To help public health physicians make use of scientific information a question-and-answers service was established. The q-and-a service could be compared to an extended library help desk, where not only literature searches were performed on a specific request, providing the user with references to potentially relevant articles. Additionally the evidence, if available, was critically appraised and summarised in a small report. The public health doctors were encouraged to pose questions to the project's discussion list. They also had the possibility to contact the librarians by phone or e-mail. In Norway the public health physician functions as the municipality's professional health counsellor in several different types of cases, which in its turn means that questions arises in a broad range of categories: environmental health issues, communicable diseases, effect of preventive and therapy interventions and organisation of health services. To be able to answer all questions different strategies were developed for the different categories. For questions about the effect of health care interventions or organisation of health services we conducted a literature search in a predefined set of databases. If good quality evidence was available a small report was written on the subject. Questions about communicable diseases or environmental issues were mostly forwarded to the Department of Bacteriology or the Department of Environmental Medicine respectively. If manageable, an additional literature search was performed in selected databases. There were mainly two reasons for using different strategies:

  1. Lack of resources. In spite of the modest number of questions received during the intervention period it was impossible to answer all of them writing reports. Most reports were written by one of public health doctor in the team, but the physiotherapist and librarian contributed to the writing process as well
  2. Lack of evidence. In some public health issues, in particular within the area of environmental medicine the supply of good quality evidence is more limited. Although using a predefined set of databases, searching for relevant evidence appeared to be much more time consuming and difficult.
The web pages

The research librarian had the main responsibility for developing and maintaining the web pages. The web pages consists of information about the project and important learning and information resources. In the following the main elements of the web service are described:

Evidence based learning tutorial

An introduction to the different steps of practising evidence based health care. 


Information about the library services


Access to relevant databases, i.e.
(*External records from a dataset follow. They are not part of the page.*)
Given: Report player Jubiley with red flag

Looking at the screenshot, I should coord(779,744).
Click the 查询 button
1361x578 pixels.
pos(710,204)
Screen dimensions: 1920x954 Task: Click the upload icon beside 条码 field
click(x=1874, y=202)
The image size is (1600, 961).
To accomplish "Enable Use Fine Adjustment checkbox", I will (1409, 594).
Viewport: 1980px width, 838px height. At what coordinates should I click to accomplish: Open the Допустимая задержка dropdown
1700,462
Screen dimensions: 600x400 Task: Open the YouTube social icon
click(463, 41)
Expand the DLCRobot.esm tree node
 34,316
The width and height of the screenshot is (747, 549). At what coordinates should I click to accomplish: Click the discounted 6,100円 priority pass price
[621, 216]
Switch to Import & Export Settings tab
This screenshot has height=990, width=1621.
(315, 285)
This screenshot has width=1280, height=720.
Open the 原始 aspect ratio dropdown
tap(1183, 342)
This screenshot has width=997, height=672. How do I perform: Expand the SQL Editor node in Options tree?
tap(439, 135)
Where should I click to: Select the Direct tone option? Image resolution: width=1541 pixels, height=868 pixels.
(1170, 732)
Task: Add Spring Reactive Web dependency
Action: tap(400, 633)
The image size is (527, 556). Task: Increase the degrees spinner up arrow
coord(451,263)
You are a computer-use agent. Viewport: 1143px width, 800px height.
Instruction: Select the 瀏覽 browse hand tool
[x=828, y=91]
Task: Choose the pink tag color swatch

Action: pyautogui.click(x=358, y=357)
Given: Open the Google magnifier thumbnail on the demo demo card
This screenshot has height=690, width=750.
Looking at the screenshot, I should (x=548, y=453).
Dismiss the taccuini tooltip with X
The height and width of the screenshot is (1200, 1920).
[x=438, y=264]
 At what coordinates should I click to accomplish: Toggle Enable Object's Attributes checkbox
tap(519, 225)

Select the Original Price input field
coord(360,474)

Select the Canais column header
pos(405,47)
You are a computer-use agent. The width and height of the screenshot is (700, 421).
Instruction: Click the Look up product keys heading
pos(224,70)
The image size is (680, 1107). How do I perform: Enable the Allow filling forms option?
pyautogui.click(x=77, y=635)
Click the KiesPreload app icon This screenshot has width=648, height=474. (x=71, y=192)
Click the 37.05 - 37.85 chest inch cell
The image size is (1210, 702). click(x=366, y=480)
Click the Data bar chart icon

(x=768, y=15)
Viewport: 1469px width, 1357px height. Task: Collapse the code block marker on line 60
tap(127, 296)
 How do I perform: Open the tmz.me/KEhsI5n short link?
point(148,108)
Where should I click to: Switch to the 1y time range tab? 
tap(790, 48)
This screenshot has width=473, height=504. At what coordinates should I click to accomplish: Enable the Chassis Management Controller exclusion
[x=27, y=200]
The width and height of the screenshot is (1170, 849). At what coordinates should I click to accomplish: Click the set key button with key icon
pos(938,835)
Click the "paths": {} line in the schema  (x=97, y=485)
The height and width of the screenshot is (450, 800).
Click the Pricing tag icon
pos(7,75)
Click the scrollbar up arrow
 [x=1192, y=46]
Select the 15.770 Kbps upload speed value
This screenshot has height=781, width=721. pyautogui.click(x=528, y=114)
Cochrane Library and Medline. 

Systematic reviews

Systematic reviews from the Cochrane Library considered being of particular interest and relevance for public health physicians. The reviews are organised into broad categories, i.e. 'Prevention and health promotion' and 'Psychiatric services' 

Questions and answers

All questions received from the public health doctors during the project period. Reports written by the project team can be found here

In focus

Larger reports about specific topics of particular interest for the larger groups of public health doctors. 

Other resources

Web resources elsewhere, mainly other evidence-based resources

Ongoing activities

The two projects described are now merging and the services will be offered to community health personnel in Norway on a permanent basis. We are now in the process of formulating a strategy for the extended project team.


1. Reinar L. Teaching EBHC to community health workers. Nordic EBHC newsletter 2000; 5: 20
2. Forsetlund L. Bjørndal A. Har samfunnsmedisinere tilfredsstillende tilgang til viktige informasjonskilder? [Do public health practitioners have satisfactory access to important information sources?]. Tidsskr Nor Laegeforen 1999; 119(17): 2456-62
3. Forsetlund L, Bjørndal A. Towards an evidence-based public health: a randomised controlled trial. Proceedings of the 8th International Congress on Medical Librarianship. London 2nd-5th July 2000.